Option A: Word Alignment
Implement IBM Model 1, trained using stochastic gradient ascent (SGA) as described in the notes. (If you consult other sources, they will almost certainly use a different method, expectation-maximization. If you implement that instead, it's fine too.)
The model can be written as:
$$P(\mathbf{f} \mid \mathbf{e}) = \frac1{100} \times \prod_{j=1}^m \frac1{\ell+1} \left(t(f_j \mid \text{NULL}) + \sum_{i=1}^\ell t(f_j \mid e_i)\right).$$
(Compare the algorithm on pages 60–61 in the notes, which computes this.) The $t(f \mid e)$, in turn, are defined in terms of unconstrained parameters $\lambda(f \mid e)$:
$$t(f \mid e) = \frac{\exp \lambda(f \mid e)}{\sum_{f'} \exp \lambda(f' \mid e)}. $$
- The model awakens
- Write code to read in
episode1.zh-en
.2 It contains one sentence pair per line, with the Chinese and English versions separated by a tab (\t
).
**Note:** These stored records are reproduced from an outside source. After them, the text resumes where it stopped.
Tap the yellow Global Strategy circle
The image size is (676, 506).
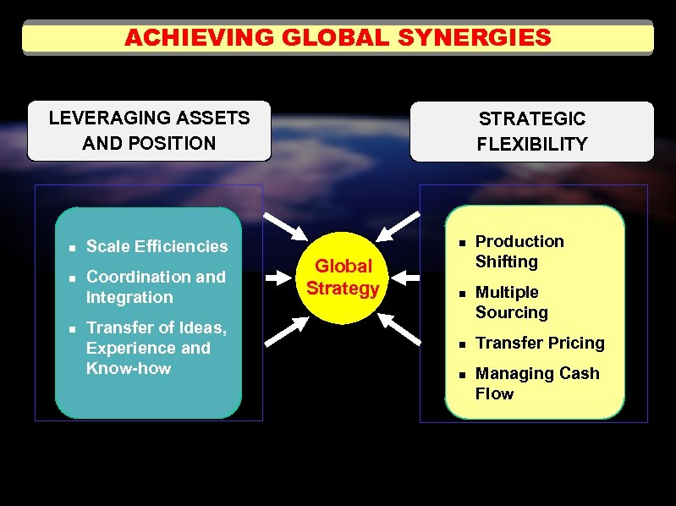click(x=343, y=278)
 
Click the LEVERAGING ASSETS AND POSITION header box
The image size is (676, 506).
click(x=149, y=130)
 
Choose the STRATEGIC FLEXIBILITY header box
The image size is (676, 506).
click(x=531, y=131)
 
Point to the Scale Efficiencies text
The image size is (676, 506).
click(x=157, y=246)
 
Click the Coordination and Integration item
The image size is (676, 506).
click(x=156, y=287)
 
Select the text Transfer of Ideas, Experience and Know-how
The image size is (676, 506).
click(x=156, y=348)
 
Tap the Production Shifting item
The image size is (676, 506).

Both sides have been tokenized. Below, we assume that a fake word $\text{NULL}$ is prepended to every English sentence, so that $e_0 = \text{NULL}$.
- Write code to create the data structure(s) to store the model parameters $\lambda(f\mid e)$.2
Initialize them all to zero. Important: You only need a $\lambda(f \mid e)$ for every Chinese word $f$ and English word $e$ that occur in the same line. If $f$ and $e$ never occur in the same line, don't create $\lambda(f \mid e)$. This will save you a lot of memory and time.
- Write code to compute, for any sentence pair, $\log P(\mathbf{f} \mid \mathbf{e})$ according to the above formulas and the algorithm on pages 60–61.3
With the $\lambda(f \mid e)$ initialized to zero, report $\log P(\mathbf{f} \mid \mathbf{e})$ for the first five lines of episode1.zh-en
.3
- Train the model you must
- Write code to maximize $\log P(\mathbf{f} \mid \mathbf{e})$ by SGA.3
Unfortunately, it's not convenient to use Autograd, so we've derived the gradient for you. Here is the pseudocode for SGA:
- for $t \leftarrow 1, \ldots, T$ do
- $\eta \leftarrow 1/t$ # this worked pretty well for us, but you can experiment
- $LL \leftarrow 0$
- randomly shuffle training data # you can experiment with this too
- for $\mathbf{f}, \mathbf{e}$ in training data do
- $LL \leftarrow LL + \log P(\mathbf{f} \mid \mathbf{e})$
- for $j \leftarrow 1, \ldots, m$ do
- $Z \leftarrow t(f_j \mid \text{NULL}) + \sum_{i'=1}^\ell t(f_j \mid e_{i'})$
- for $i \leftarrow 0, \ldots, \ell$ do
- $p \leftarrow t(f_j \mid e_i)/Z$ # probability that $f_j$'s partner is $e_i$
- $\lambda(f_j \mid e_i) \leftarrow \lambda(f_j \mid e_i) + \eta p$
- for all $f$
- $\lambda(f \mid e_i) \leftarrow \lambda(f \mid e_i) - \eta p \cdot t(f \mid e_i)$
- Train the model. Report the log-likelihood $\sum_{\mathbf{f}, \mathbf{e}} \log P(\mathbf{f} \mid \mathbf{e})$, after each pass through the data.1 It should increase (almost) every time.3
- After training, report $t(f \mid e)$ (not $\lambda(f \mid e)$) for the following (correct) word pairs:3
English $e$ | Chinese $f$ |
jedi | 绝地 |
droid | 机械人 |
force | 原力 |
midi-chlorians | 原虫 |
yousa | 你 |
- Test the model. Or test not. There is no try
- Write code that, for every sentence pair, finds the best alignment according to the model, which is, for each $j$:
$$\DeclareMathOperator*{\argmax}{arg~max} a_j = \argmax_{0 \leq i \leq \ell} t(f_j \mid e_i).$$
Print the (non-NULL) alignments in the same format as
episode1.align
.3 For example:
0-1 2-0
means that Chinese word 0 is aligned to English word 1, Chinese word 1 is unaligned (aligned to NULL), and Chinese word 2 is aligned to English word 0.
Report your alignments for the first five lines of episode1.zh-en
.3
- Evaluate your alignments against
episode1.align
using the command
align-f1.py your_alignments episode1.align
Report your F1 score. It should be at least 50%.4
Option B: Syntax-Based Translation
Coming soon!
Submission
Please submit all of the following in a gzipped tar archive (.tar.gz or .tgz; not .zip or .rar) via Sakai:
- A PDF file (not .doc or .docx) with your responses to the instructions/questions above.
- All of the code that you wrote.
- A README file with instructions on how to build and run your code.